■ WORK ORDER:
Keyword search on "Given": report each line of the records that contains it.

■ THE DATA:

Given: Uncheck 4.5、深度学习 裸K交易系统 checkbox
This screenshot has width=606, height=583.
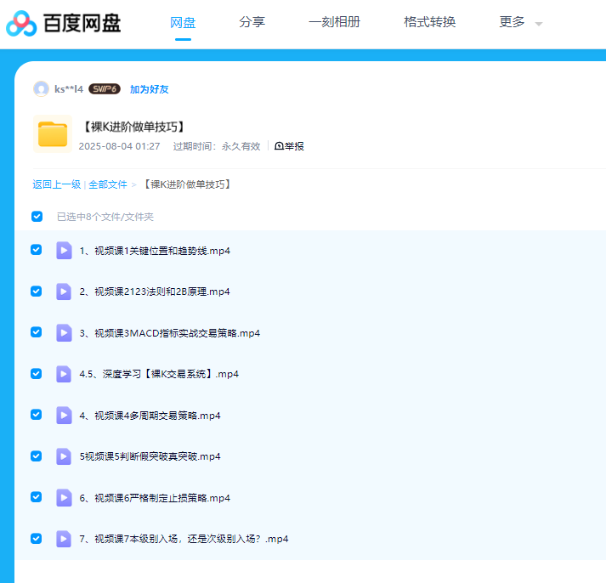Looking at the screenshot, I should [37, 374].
--
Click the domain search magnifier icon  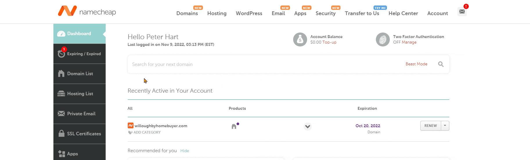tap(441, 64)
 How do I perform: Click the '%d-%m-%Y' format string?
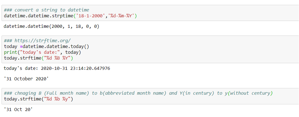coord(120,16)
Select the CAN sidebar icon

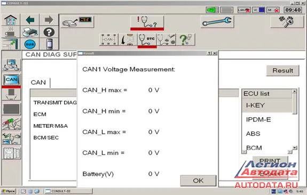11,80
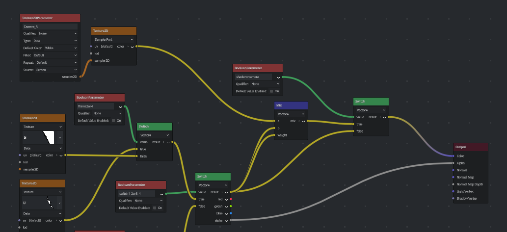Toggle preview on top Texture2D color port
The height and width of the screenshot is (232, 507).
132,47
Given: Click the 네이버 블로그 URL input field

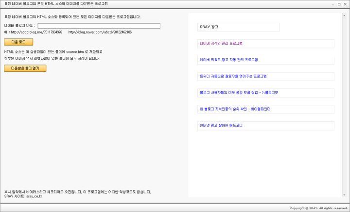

■ REPLY:
Given: Uncheck 4.5、深度学习 裸K交易系统 checkbox
Given: Click the 네이버 블로그 URL input field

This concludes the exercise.